We missed many of our cruising buddies by one day, as they were leaving this anchorage as a group of five boats.  We were able to have a quick radio chat with our friends on Whiteshell II as they headed down the coast towards Los Cabos.  However, we've enjoyed maintaining our own pace and the chance to catch up on boat projects and we do meet up with cruising friends in most locations.  The one sailboat at anchor here has been anchored for some time. Its captain advised that he had helped the village set up wifi here -- a pleasant surprise for us.

Catch up details:  We left Turtle Bay on Saturday, November 21st, at 7:05 - sunrise, with pelicans and sea lions greeting the day.  Swells were waiting for us outside the bay and continued all through the day.  Even 4 - 6 feet of swell makes for interesting balancing below even in fairly benign conditions.  We were headed for Bahia Asuncion and motor sailed most of the way, gybing our jib from time to time in winds up to 15 knots.  Our concern was to round Isla Asuncion and be at anchor before sunset and we made it just in time, at 17:50 hours, settling in near Pamdemonium.  Nice to see them so soon again.  Asuncion is a pleasant looking village, but we did not go ashore on Sunday as most things were closed.  No one came to offer us lobster in trade - we keep hoping.

Monday, November 23rd:  both boats left Asuncion close together before 7 am, headed for Bahia Santa Maria.  INTREPID II needed to make at least 5.3 knots per hour over the next 36 hours or so to arrive before dark - our usual dilemma.  It was a treat to have a buddy boat near by and a successful fishing buddy boat at that.  Thanks for your generosity Pam and Dennis!  This leg was closely logged and monitored to keep our speed up through the day, overnight and into the next morning.  A few fishing boats at night and the radar was kept on, but nothing we couldn't dodge.

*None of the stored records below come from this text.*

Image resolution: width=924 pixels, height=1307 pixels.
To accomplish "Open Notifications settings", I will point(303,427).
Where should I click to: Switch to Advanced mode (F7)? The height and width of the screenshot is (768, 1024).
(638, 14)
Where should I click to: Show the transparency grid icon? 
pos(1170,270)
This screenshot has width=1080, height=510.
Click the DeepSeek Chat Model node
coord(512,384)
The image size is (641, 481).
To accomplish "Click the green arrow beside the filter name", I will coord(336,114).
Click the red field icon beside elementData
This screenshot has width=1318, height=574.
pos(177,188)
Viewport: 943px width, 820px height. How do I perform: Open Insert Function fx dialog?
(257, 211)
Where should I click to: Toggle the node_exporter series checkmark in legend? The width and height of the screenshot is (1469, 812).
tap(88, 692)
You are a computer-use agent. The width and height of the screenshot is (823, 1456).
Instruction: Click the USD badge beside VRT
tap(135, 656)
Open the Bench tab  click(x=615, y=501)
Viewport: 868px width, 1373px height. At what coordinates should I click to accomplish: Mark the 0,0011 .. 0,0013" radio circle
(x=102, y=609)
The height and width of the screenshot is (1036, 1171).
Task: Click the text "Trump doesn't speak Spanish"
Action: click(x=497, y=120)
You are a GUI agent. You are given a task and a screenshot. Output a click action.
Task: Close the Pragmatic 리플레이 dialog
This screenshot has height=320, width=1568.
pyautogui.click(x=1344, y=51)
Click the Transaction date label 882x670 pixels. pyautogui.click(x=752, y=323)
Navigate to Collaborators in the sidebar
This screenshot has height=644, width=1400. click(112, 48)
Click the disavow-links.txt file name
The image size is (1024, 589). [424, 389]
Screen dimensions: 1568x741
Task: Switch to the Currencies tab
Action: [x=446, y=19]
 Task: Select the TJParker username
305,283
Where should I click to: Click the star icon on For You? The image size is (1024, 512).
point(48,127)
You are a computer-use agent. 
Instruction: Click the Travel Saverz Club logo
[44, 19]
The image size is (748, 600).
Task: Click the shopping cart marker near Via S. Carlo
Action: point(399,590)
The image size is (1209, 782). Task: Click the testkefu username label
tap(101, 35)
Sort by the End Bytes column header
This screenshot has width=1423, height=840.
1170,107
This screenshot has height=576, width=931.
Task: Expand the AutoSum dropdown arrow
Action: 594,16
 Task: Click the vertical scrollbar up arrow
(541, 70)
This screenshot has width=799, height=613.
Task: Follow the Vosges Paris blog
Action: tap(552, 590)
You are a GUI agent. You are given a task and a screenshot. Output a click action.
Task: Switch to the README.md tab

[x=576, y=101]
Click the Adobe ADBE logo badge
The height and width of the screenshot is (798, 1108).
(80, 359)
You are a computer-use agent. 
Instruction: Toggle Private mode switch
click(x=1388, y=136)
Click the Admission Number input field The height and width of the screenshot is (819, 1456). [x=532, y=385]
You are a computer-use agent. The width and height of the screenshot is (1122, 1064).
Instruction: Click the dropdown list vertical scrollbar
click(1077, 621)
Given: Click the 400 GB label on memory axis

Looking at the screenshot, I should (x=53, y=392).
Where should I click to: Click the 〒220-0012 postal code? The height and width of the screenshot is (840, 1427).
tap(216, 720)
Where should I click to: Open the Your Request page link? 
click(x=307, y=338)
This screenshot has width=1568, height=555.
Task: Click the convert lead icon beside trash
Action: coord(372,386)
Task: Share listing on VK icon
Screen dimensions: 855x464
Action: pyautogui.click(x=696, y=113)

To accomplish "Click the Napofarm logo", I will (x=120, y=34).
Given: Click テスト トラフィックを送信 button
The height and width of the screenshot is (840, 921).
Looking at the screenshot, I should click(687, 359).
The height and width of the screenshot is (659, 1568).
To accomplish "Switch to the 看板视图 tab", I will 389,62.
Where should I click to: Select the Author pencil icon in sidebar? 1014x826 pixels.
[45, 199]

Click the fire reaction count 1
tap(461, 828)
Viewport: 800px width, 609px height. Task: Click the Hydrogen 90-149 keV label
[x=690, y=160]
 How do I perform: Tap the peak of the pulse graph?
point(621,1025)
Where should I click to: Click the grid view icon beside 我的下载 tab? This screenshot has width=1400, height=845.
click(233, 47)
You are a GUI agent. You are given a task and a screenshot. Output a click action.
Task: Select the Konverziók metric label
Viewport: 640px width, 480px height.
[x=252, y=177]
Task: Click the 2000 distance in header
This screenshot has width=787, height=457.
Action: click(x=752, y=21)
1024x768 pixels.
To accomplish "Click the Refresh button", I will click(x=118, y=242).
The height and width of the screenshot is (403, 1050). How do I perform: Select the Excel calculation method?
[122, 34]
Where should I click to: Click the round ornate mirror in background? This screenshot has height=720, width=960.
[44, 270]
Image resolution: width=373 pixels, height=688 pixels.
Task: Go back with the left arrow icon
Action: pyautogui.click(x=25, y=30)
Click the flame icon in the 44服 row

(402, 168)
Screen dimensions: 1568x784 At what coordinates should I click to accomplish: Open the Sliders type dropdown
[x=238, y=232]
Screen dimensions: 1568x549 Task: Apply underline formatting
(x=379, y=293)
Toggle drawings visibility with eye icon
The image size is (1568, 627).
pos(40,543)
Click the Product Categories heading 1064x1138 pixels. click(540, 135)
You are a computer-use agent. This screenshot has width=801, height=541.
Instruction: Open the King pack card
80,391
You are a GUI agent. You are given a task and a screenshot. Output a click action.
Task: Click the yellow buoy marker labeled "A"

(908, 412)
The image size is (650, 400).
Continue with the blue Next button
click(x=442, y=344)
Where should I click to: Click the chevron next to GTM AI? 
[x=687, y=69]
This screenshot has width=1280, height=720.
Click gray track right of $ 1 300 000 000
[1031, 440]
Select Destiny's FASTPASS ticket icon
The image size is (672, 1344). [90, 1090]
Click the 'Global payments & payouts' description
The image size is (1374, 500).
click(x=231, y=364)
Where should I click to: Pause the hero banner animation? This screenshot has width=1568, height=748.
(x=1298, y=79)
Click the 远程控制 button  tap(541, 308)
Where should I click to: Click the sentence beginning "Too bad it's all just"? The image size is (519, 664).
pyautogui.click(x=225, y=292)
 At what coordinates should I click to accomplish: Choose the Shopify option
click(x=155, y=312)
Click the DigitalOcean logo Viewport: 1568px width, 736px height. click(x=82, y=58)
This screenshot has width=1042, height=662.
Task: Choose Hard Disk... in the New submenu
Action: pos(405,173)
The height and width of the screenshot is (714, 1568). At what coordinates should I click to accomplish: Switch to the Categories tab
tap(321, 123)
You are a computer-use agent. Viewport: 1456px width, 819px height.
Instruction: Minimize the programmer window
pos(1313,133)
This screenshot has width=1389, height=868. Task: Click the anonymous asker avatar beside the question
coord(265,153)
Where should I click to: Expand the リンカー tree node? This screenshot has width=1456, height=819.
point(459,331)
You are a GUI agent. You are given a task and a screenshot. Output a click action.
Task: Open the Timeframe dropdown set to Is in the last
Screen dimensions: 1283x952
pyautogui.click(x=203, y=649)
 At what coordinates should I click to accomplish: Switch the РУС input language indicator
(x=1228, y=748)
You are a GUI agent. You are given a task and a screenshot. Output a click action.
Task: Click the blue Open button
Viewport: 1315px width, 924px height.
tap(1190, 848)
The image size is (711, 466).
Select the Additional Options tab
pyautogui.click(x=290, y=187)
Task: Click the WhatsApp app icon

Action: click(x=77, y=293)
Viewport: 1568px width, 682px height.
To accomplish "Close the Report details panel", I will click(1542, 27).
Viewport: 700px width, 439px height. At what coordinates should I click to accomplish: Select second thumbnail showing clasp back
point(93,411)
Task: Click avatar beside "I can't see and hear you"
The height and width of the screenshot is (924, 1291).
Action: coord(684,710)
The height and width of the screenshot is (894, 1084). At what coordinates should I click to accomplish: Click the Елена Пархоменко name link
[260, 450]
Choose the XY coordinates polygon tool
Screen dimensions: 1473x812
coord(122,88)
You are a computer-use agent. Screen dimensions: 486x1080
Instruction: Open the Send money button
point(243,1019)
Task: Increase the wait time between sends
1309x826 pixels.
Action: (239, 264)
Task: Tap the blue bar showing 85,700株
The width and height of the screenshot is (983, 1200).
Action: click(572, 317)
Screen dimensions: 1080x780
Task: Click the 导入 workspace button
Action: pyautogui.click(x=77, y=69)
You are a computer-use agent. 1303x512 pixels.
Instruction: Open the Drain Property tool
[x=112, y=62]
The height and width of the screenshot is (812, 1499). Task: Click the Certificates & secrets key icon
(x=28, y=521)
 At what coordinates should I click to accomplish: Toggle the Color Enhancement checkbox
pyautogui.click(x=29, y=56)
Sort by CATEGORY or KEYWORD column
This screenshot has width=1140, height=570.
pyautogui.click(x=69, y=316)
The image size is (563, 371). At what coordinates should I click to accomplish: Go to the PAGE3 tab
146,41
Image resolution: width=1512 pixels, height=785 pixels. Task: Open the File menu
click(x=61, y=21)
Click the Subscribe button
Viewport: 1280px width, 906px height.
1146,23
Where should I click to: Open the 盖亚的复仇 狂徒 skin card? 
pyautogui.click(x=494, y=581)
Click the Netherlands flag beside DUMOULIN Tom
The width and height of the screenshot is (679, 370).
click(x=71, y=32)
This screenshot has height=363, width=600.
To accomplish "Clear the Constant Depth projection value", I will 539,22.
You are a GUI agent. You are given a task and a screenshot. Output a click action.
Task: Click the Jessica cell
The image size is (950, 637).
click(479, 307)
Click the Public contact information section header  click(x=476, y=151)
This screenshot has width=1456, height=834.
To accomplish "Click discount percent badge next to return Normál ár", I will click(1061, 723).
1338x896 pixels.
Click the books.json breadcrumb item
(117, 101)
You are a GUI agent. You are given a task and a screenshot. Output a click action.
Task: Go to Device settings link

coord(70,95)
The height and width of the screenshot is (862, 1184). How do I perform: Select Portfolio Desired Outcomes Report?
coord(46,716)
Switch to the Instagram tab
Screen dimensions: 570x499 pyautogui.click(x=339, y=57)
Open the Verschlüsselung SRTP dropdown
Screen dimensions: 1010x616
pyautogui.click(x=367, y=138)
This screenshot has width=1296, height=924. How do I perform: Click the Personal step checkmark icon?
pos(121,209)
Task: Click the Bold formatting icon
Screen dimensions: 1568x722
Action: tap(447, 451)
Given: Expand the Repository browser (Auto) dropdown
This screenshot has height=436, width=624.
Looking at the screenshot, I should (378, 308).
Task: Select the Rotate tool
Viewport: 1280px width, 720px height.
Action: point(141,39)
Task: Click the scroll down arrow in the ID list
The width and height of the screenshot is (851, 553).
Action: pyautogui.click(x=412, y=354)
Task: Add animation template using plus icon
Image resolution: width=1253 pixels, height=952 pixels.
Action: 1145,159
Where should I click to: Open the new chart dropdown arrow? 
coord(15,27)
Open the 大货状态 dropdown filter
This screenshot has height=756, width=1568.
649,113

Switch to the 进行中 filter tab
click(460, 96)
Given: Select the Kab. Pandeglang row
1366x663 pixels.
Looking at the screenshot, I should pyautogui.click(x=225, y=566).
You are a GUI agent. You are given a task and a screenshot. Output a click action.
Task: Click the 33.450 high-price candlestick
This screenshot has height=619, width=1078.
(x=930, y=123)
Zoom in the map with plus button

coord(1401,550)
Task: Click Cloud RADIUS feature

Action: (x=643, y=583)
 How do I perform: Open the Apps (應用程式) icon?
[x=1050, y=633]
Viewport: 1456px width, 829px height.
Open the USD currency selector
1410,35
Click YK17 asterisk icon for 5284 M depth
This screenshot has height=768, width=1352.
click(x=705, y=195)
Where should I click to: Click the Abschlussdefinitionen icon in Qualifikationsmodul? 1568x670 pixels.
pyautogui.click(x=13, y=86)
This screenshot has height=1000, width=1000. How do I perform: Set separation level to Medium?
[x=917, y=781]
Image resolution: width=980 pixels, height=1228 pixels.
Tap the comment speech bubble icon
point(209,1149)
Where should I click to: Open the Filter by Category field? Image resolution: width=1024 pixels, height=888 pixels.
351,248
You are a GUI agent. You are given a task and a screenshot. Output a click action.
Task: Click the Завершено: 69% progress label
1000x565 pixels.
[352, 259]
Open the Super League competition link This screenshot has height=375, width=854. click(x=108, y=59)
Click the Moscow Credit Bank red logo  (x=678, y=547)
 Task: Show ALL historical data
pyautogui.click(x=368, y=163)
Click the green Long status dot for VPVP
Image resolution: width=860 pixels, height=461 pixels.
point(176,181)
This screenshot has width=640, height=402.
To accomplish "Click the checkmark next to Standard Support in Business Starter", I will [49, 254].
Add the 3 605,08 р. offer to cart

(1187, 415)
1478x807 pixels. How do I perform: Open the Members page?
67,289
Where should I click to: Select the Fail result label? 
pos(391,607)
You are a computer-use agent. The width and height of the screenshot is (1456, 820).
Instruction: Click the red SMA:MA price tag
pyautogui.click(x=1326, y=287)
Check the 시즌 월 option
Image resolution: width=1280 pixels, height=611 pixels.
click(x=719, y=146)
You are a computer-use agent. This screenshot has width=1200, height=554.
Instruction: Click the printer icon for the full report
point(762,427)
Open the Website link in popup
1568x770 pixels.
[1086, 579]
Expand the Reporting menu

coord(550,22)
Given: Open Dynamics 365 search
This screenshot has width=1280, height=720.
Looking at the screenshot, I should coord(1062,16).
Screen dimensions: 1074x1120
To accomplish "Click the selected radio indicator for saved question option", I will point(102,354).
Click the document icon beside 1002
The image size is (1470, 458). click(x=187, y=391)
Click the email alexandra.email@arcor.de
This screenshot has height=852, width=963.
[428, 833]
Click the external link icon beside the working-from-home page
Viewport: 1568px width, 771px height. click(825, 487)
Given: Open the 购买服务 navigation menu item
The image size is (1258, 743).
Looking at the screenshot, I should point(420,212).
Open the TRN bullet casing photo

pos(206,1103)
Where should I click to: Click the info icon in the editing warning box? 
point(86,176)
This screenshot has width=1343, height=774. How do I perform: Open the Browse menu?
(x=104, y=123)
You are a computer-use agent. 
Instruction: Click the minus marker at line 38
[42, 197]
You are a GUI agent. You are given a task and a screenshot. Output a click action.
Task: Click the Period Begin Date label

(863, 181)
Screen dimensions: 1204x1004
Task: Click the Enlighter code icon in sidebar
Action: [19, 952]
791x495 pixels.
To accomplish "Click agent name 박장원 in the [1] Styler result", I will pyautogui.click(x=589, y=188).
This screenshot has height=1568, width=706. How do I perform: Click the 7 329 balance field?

This is one of the first times in a long while that we've had the main up as well as the jib.  We kept one reef in to be cautious,  but the winds did not pick up much.  Sunrise was beautiful - a glowing orange ball at 7:00 am.  We had been using our water maker but it has 'acted up' and we need to check into that project soon - add it to the list.  The weather suddenly was HOT the next afternoon as we neared our destination so up went the bimini. A whale to starboard!  This area is near one of the breeding grounds of the Grey Whales; however they aren't expected until next month in greater numbers.  Each sighing is a treat.
Bahia Santa Maria mid left - Bahia Magdalena centre
 (permission requested from Moon Travel)
Bahia Santa Maria is impressive - large peaks rise above the small fishing village and anchorage and the bay is rimmed by sand dunes and mangroves in places - almost like being in an atoll.  Three sailboats and a powerboat and INTREPID II -- nice and peaceful.  No one wanted to put the dinghies in the water so we chatted by radio, enjoyed a marvelous tuna dinner courtesy of our successful fishing friends.  Great toss Dennis.  An early night and a restful sleep.

Bahia Magdalena is only 25 nautical miles away.  We decided to head out Wednesday November 25th, as there was a chance to obtain diesel if we could arrange it with the Port Captain.  The day was hazy, the water much calmer, down to flat calm in the bay once we entered.  For a few minutes we felt like we were on the only boat in the world.  The village here was quite damaged by hurricanes in the recent past and there is considerable rebuilding going on.  There was no sign of the pier mentioned in the cruising books.  There are few cruising boats here, but we enjoyed reading the log book of the Port Captain when he paid us a visit on Thursday to see our official papers.  He arranged to fill our 3 - 20 litros fuel tanks which will help as the next few days look like motor-sailing days.

Kelly is dealing with our outboard hiccups and closely monitoring our energy consumption. We aren't getting as much power from our solar panels as we'd anticipated and our new refrigeration unit comes on more frequently than we expected.  Challenges. 

Looks like we'll head off early - 6:00 am before sunrise tomorrow (November 28th) for another 35 hour plus journey.  We've hoped to avoid Cabo San Lucas, but will need to spend at least a night and day there or at nearby San Jose del Cabo to do some serious provisioning.